Passage to read |
==========

None of the members of Wild Nothing are originally from Athens, but their June 13 show at the 40 Watt will be a kind of homecoming, nonetheless. While the band—songwriting muscleman Jack Tatum and his touring band of guitarist Nathan Goodman, bassist Jeff Haley, keyboardist Kevin Knight and drummer Jeremiah Johnson—mostly met as college students in Blacksburg, VA, Athens has become an adopted home, both literally and figuratively.
“We always rehearse here before going on the road, like at Nuçi’s Space, or for a while we were practicing down at Pigpen,” says Goodman, who relocated to Athens after finishing up at Virginia Tech.
Wild Nothing began as a bedroom recording project for Tatum, whom the Internet quickly hurled into indie stardom on the strength of his tunes. A quick perusal of his catalog makes it clear why his music has appealed to so many. His songs, which feature glowing synth atmospheres constructed around catchy guitar and vocal melodies, are of our nostalgic indie moment and also somehow timelessly outside it. There is nothing kitschy or gimmicky about Tatum’s music; it just sounds good.
On his first two albums, Tatum made some resounding statements about who he was as a songwriter, and now he’s going about subverting them. This spring, Wild Nothing released Empty Estate, an EP that, while it doesn’t quite turn everything you thought you knew about Tatum on its head, is surprisingly dancey and bold.

==========

[Entries drawn from a collection]
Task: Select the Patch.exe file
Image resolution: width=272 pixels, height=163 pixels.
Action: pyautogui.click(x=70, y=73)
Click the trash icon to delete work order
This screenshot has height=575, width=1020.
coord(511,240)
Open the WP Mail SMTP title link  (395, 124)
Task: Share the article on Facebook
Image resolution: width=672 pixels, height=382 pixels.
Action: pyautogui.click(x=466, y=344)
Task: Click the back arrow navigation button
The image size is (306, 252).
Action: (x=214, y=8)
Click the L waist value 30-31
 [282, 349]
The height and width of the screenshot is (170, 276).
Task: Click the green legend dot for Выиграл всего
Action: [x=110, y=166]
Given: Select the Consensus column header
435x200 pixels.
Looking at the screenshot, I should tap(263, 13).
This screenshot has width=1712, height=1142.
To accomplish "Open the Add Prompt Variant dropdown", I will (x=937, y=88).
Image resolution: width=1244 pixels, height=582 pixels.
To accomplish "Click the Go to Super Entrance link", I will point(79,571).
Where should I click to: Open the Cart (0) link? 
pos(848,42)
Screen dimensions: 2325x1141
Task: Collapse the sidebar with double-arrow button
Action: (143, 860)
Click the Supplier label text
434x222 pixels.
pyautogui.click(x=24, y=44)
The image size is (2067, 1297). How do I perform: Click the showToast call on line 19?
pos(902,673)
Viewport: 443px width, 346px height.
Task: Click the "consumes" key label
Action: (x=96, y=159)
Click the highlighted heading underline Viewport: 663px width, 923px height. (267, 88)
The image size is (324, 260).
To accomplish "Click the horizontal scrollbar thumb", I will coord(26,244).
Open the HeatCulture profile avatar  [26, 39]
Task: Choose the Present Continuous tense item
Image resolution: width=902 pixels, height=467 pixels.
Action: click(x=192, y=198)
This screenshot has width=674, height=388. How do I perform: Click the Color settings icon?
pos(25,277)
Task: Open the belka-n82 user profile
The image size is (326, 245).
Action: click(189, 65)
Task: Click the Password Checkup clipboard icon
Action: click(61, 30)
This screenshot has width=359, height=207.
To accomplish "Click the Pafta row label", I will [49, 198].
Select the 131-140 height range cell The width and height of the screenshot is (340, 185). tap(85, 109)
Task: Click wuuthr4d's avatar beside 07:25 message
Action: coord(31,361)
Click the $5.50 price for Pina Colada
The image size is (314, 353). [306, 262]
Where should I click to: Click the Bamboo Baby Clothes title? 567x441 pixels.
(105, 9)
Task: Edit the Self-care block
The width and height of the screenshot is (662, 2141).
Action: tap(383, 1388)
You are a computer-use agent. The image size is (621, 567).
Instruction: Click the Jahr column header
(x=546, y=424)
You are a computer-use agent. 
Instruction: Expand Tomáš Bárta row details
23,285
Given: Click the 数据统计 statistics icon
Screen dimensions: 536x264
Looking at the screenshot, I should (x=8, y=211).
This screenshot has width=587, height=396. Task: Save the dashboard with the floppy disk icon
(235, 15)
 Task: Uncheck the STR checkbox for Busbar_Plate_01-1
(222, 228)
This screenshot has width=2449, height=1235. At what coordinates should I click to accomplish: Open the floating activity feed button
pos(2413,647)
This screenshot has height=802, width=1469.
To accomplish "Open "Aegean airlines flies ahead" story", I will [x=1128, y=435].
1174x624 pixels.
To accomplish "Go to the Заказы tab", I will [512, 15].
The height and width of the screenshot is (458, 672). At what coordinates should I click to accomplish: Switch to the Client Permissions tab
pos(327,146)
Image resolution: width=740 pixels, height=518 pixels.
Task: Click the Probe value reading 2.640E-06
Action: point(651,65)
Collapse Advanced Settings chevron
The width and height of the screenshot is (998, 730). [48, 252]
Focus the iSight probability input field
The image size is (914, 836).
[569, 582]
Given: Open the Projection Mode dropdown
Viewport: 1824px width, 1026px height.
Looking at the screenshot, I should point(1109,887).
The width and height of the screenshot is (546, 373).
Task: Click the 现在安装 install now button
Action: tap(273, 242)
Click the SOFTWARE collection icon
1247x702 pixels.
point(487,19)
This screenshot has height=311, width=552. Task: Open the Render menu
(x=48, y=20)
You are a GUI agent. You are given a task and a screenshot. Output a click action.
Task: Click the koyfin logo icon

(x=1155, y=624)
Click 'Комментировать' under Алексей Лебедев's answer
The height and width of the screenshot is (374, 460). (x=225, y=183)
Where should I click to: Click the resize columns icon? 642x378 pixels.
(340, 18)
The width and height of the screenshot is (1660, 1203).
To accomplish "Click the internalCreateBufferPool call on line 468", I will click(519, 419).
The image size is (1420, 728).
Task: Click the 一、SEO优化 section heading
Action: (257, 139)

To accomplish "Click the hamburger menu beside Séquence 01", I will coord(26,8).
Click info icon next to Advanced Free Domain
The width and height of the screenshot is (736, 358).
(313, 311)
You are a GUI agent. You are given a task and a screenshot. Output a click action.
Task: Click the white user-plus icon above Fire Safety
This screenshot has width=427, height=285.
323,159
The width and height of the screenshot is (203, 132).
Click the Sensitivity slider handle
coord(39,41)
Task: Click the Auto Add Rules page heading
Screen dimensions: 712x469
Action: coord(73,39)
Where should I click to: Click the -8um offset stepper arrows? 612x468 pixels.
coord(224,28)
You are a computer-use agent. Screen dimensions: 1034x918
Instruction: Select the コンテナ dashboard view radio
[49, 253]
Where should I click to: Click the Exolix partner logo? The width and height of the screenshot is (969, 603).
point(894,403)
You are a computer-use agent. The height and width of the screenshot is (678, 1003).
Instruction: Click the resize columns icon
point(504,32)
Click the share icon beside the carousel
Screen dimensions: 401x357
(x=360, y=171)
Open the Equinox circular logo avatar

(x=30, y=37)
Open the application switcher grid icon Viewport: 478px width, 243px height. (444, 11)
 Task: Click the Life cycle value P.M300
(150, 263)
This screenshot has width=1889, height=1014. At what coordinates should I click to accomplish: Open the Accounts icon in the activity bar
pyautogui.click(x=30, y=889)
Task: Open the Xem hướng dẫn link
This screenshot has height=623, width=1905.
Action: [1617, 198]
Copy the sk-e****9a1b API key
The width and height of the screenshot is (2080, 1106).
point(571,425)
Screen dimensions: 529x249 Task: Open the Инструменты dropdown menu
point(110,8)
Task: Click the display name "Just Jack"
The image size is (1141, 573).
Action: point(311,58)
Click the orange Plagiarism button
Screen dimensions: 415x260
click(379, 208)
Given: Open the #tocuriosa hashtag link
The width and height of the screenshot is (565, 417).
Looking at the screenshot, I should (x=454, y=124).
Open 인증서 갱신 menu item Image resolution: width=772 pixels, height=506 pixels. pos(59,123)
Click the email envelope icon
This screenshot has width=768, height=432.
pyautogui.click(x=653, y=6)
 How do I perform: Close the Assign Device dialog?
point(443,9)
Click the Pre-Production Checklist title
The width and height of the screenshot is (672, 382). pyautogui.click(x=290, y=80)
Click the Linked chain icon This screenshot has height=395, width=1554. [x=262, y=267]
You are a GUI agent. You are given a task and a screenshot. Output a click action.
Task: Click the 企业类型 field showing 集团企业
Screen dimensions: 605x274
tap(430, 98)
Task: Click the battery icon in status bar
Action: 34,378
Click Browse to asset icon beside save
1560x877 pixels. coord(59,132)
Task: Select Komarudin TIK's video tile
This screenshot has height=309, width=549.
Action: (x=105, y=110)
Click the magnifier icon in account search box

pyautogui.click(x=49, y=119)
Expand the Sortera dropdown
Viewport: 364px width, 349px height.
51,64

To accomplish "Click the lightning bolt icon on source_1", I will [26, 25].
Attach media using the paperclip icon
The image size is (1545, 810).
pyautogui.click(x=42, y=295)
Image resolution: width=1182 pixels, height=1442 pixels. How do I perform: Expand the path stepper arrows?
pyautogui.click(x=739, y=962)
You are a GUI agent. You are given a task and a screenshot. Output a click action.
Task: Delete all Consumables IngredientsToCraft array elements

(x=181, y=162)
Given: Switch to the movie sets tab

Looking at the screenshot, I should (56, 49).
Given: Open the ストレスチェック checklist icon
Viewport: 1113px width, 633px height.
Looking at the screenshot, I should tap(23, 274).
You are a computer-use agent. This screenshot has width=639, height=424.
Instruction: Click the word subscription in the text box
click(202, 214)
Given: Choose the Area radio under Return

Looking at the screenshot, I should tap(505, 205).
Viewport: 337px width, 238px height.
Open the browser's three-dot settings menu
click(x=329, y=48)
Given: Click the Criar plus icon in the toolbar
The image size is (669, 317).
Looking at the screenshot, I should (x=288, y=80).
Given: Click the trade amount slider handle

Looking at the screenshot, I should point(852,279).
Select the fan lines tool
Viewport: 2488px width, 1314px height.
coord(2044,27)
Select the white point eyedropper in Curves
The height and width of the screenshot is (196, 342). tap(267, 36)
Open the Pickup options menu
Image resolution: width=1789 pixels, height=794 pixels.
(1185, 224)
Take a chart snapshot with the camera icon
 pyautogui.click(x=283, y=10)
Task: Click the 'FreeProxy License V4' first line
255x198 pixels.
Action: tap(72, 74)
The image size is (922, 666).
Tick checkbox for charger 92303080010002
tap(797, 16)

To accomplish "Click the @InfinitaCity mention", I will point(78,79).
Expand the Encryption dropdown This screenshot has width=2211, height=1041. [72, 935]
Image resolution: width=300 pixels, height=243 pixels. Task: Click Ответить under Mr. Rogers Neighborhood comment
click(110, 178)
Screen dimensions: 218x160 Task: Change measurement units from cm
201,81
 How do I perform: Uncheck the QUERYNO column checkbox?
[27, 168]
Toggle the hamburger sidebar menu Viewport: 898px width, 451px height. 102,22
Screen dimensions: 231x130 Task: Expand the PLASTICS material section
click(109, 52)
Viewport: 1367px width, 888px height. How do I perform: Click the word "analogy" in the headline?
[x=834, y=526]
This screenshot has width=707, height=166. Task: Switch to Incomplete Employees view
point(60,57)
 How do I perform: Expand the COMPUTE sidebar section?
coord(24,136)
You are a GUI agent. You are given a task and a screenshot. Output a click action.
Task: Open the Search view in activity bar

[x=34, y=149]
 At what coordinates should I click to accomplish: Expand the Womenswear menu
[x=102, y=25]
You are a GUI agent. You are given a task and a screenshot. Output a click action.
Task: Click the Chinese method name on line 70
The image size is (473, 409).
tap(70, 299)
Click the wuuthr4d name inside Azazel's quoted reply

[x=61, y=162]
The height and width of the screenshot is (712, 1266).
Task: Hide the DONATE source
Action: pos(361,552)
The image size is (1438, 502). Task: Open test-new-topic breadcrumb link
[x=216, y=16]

==========

Problem set |
[1] Duplicate the stretch of the Wild Nothing article from "Wild Nothing began" through "dancey and bold.".
[2] List each member of Jack Tatum's touring band named in the Wild Nothing article, along with the instrument given for that person.
[3] Write the next part of the Wild Nothing article, picking up right after its last sentence.

Results for the exercise |
[1]
Wild Nothing began as a bedroom recording project for Tatum, whom the Internet quickly hurled into indie stardom on the strength of his tunes. A quick perusal of his catalog makes it clear why his music has appealed to so many. His songs, which feature glowing synth atmospheres constructed around catchy guitar and vocal melodies, are of our nostalgic indie moment and also somehow timelessly outside it. There is nothing kitschy or gimmicky about Tatum’s music; it just sounds good.
On his first two albums, Tatum made some resounding statements about who he was as a songwriter, and now he’s going about subverting them. This spring, Wild Nothing released Empty Estate, an EP that, while it doesn’t quite turn everything you thought you knew about Tatum on its head, is surprisingly dancey and bold.

[2]
- Nathan Goodman: guitar
- Jeff Haley: bass
- Kevin Knight: keyboards
- Jeremiah Johnson: drums

[3]
“The EP, for me, was kind of an opportunity to separate myself a bit from what I had done before,” Tatum says. “I was excited about showing people that I had other interests, and that I was capable of different styles of songwriting. It represented a different shift in my own musical interests.
“I really enjoy dance music, actually,” Tatum continues, noting that he drew from influences like Talking Heads’ beat-driven grooves when writing this new collection of songs. “It’s something that hasn’t seeped into my music so much [until now]… I have an interest in synthetic music. I’m drawn to music that is able to combine the organic and the synthetic.”
Wary of being pigeonholed, Tatum is clear about the fact that he plans to keep exploring new styles of music with every release, saying, “It’s about me trying to find what my music is, the thing that separates me from everything else.”
That quest for a singular voice explains why, despite having a talented group of musicians in his touring band, Tatum prefers to do his songwriting and recording solo. But, as Goodman points out, a Wild Nothing performance and a Wild Nothing record are two different beasts.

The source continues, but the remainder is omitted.